The Data Center Operations Engineer is responsible for supporting, maintaining, and deploying critical data center infrastructure with a strong focus on Linux-based systems, GPU server deployments, and InfiniBand networking.
Requirements
- Provide hands-on operational support for all data center projects, deployments, and repair activities.
- Troubleshoot and resolve operational issues related to Linux servers, GPU platforms, networking, and storage infrastructure.
- Install, configure, test, and maintain server hardware (rack and stack, labeling, HDDs, memory, CPUs, RAID batteries, NICs, etc.).
- Maintain accurate documentation of operational procedures, system configurations, and runbooks.
- Collaborate with global teams across time zones to support operational initiatives and continuous improvement efforts.
- Contribute to process improvement initiatives and ensure adherence to documented policies, processes, and procedures.
- Manage incident tickets, maintaining acceptable ticket loads, and meeting SLAs.
- Ability to perform the essential functions of the role, including lifting, moving, and installing equipment weighing 50 pounds or more, with or without reasonable accommodation.
- Ability to work in data center environments, including raised floors, equipment racks, and confined spaces.
- Willingness to work flexible hours, including nights, weekends, and on-call rotations as required.
Benefits
- Generous Paid Time Off
- 401k Matching
- Retirement Plan
- Tuition Reimbursement

**COLLECTED MATERIAL**:

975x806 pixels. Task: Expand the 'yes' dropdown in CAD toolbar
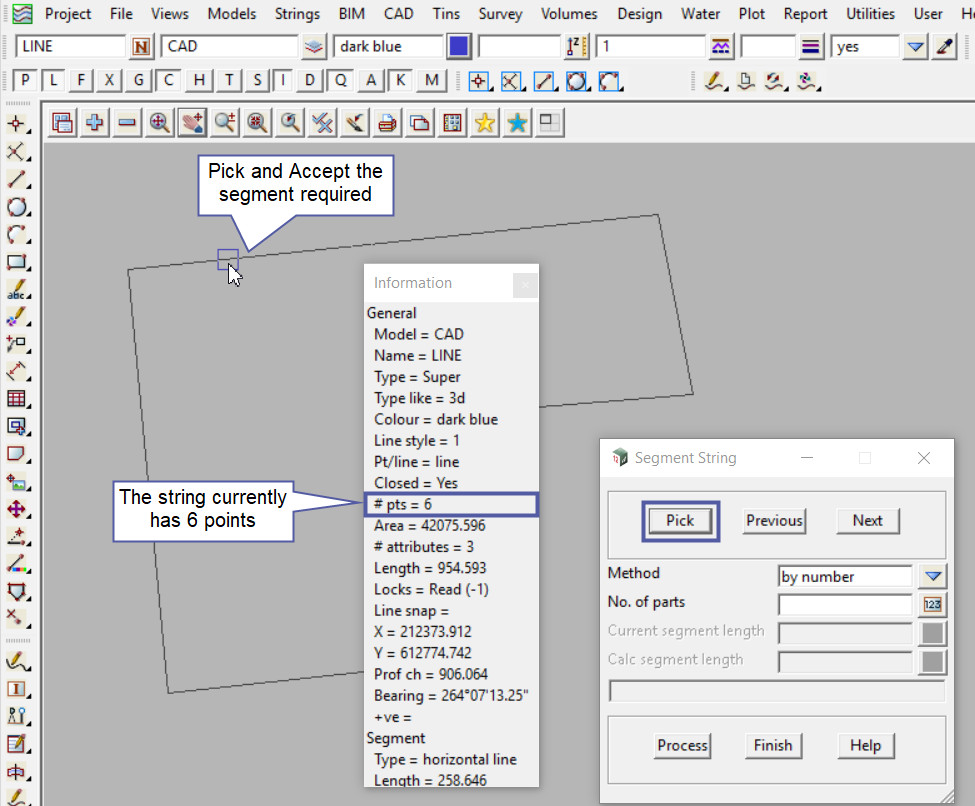[x=915, y=47]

**REQUIRED TASK**: Reproduce the complete data center operations engineer job description word for word. The data presented above is distinct from the job description and is not to be consulted in connection with it.

**FINAL RESULT**:
The Data Center Operations Engineer is responsible for supporting, maintaining, and deploying critical data center infrastructure with a strong focus on Linux-based systems, GPU server deployments, and InfiniBand networking.
Requirements
- Provide hands-on operational support for all data center projects, deployments, and repair activities.
- Troubleshoot and resolve operational issues related to Linux servers, GPU platforms, networking, and storage infrastructure.
- Install, configure, test, and maintain server hardware (rack and stack, labeling, HDDs, memory, CPUs, RAID batteries, NICs, etc.).
- Maintain accurate documentation of operational procedures, system configurations, and runbooks.
- Collaborate with global teams across time zones to support operational initiatives and continuous improvement efforts.
- Contribute to process improvement initiatives and ensure adherence to documented policies, processes, and procedures.
- Manage incident tickets, maintaining acceptable ticket loads, and meeting SLAs.
- Ability to perform the essential functions of the role, including lifting, moving, and installing equipment weighing 50 pounds or more, with or without reasonable accommodation.
- Ability to work in data center environments, including raised floors, equipment racks, and confined spaces.
- Willingness to work flexible hours, including nights, weekends, and on-call rotations as required.
Benefits
- Generous Paid Time Off
- 401k Matching
- Retirement Plan
- Tuition Reimbursement